> [What the task requires]
Take the entries that follow and return only the lines from the one with "You are a computer-use" through the final line, leaving every picture behind.
#### Materials provided
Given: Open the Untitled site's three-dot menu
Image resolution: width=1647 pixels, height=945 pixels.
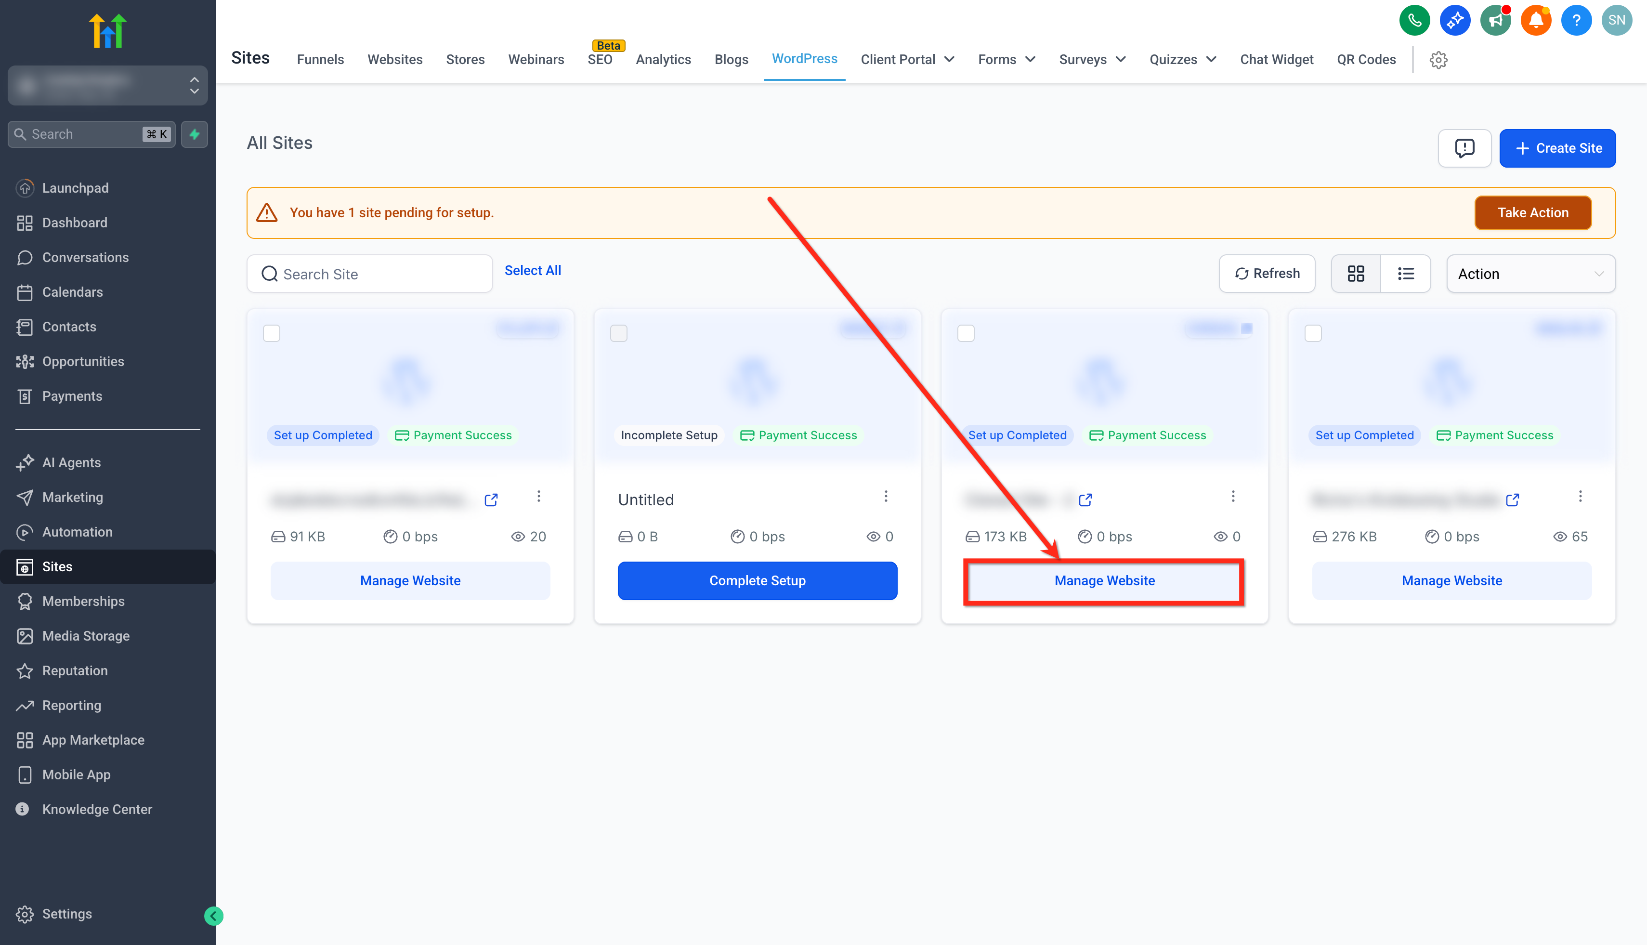Looking at the screenshot, I should 886,497.
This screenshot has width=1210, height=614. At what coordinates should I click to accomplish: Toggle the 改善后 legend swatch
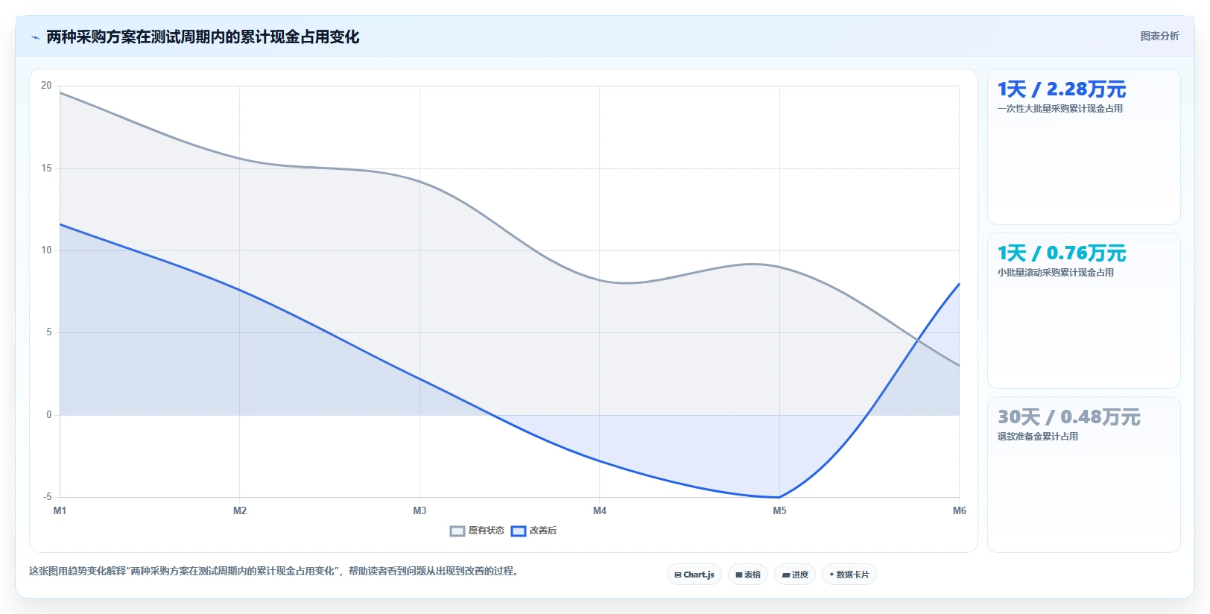tap(519, 531)
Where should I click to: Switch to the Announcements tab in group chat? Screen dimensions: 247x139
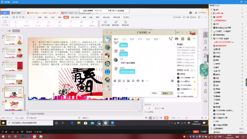(124, 39)
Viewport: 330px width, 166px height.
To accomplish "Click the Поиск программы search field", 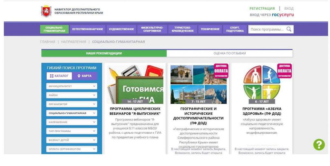I will tap(267, 29).
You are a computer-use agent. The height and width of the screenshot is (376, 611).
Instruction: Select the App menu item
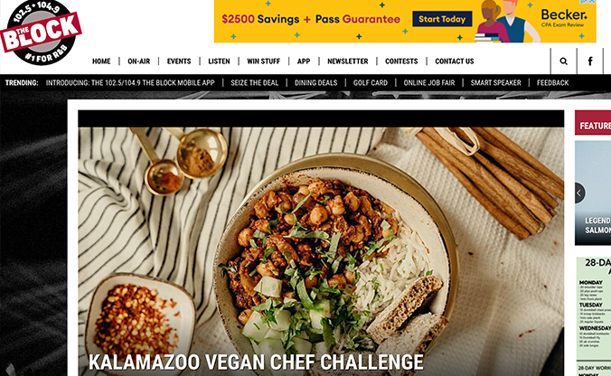click(x=304, y=61)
########
> [Completed task]
You are a computer-use agent. The height and width of the screenshot is (376, 611).
Instruction: Select the App menu item
click(x=304, y=61)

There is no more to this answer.